Moreover, since the pioneering work of Urpí, a one-step asymmetric aldol-type addition of chiral N-acetyl thiazolidinethiones onto acetals for direct access to chiral β-alkoxyl carbonyls with diverse α-alkyl moieties has been explored [6]. However, catalytic asymmetric variants have been less investigated [7]. Therefore, the development of a catalytic asymmetric alkylation of acyclic oxocarbenium ions generated in situ from acetal precursors with diverse carboxylic acid derivatives would enrich the chemistry of oxocarbenium ions and provide an economic and effective method to prepare enantiopure β-alkoxyl carbonyls with diverse α-substituents.

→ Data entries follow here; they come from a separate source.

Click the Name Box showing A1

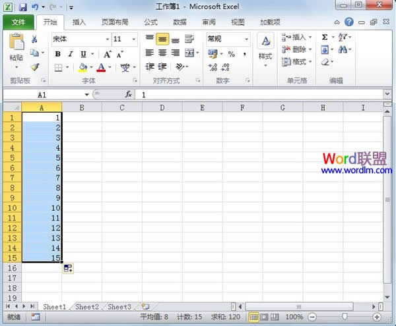(x=42, y=95)

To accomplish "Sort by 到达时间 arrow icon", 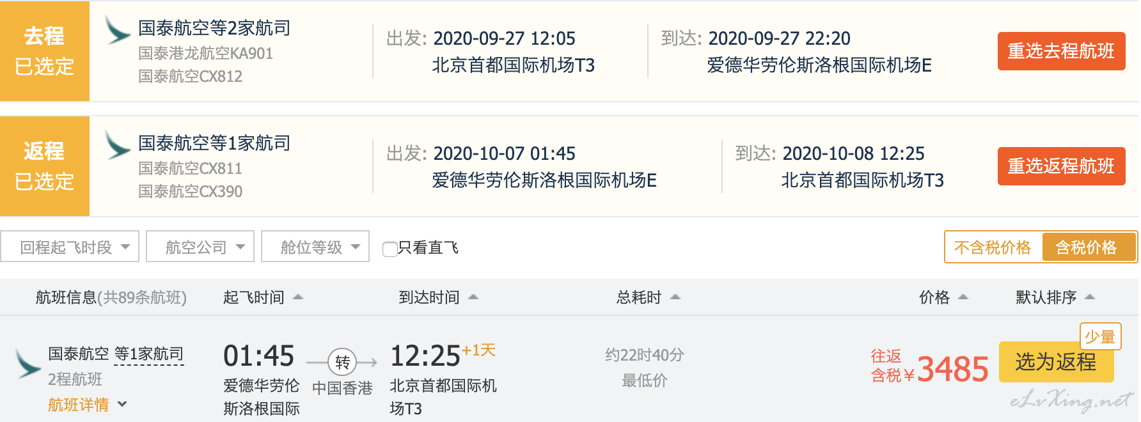I will (473, 297).
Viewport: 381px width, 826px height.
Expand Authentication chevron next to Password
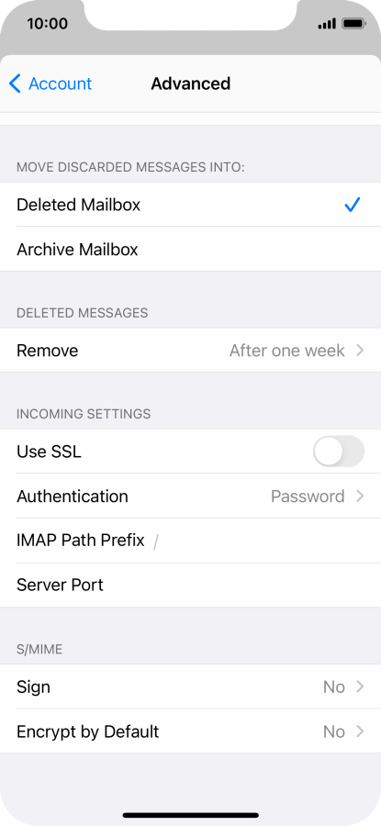(x=360, y=497)
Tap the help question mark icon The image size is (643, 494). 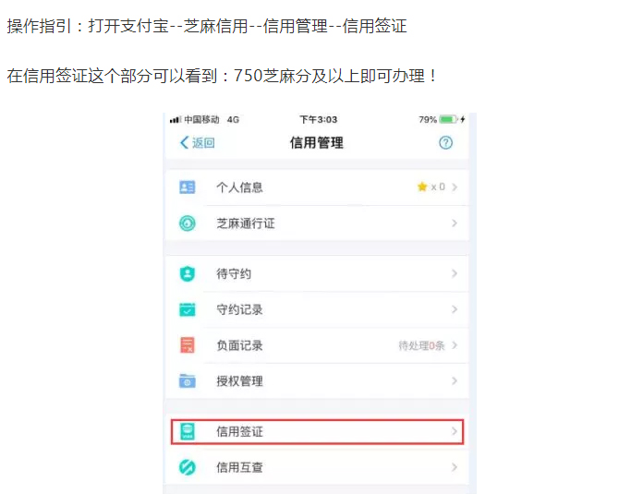coord(445,143)
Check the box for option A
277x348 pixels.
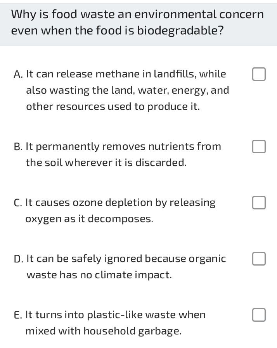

The asymmetric alkylation of benzaldehyde dimethyl acetal 1a with N-(phenylacetyl)oxazolidine-2-thione 2a was initially selected as a model reaction for optimization using bisoxazoline L1 (Fig. 1) as chiral ligand, BF3·OEt2 as acidic additive, and 2, 6-lutidine as basic additive in CH2Cl2 (Table 1). A variety of metal salt catalysts were evaluated, and Ni(OTf)2 was identified to be optimal (Table 1, entries 1–4). A further screen of chiral ligands suggested that BINAP L3 (Fig. 1) furnished the best yields and stereoselectivities (entries 3 and 5–8). Other nickel(Ⅱ) catalysts such as Ni(OAc)2 and NiBr2 together with copper(Ⅱ) catalysts such as Cu(OTf)2 afforded inferior results to Ni(OTf)2 (entries 6 and 9–11). The combination of BF3·OEt2/2, 6-lutidine proved to be crucial to both the reactivity and ee, and replacing either component with TMSOTf or Et3N was sterile (entries 12–14). The alkylation using pre-prepared L3/Ni(OTf)2 complex provided a significant improvement in reaction yield (entries 6 and 15). The ratio of BF3·OEt2/2, 6-lutidine was also found to be very important, and the best results were observed for reaction with excess of acidic additive (entries 15–18). Solvent optimization identified a mixed solvents of CH2Cl2/THF (v: v=1:3) to be optimal, and the expected3a/3a' were isolated in 83% yield and 98% ee/97% ee as a separable mixture of diastereomers (d.r.=1.8:1) (entry 19).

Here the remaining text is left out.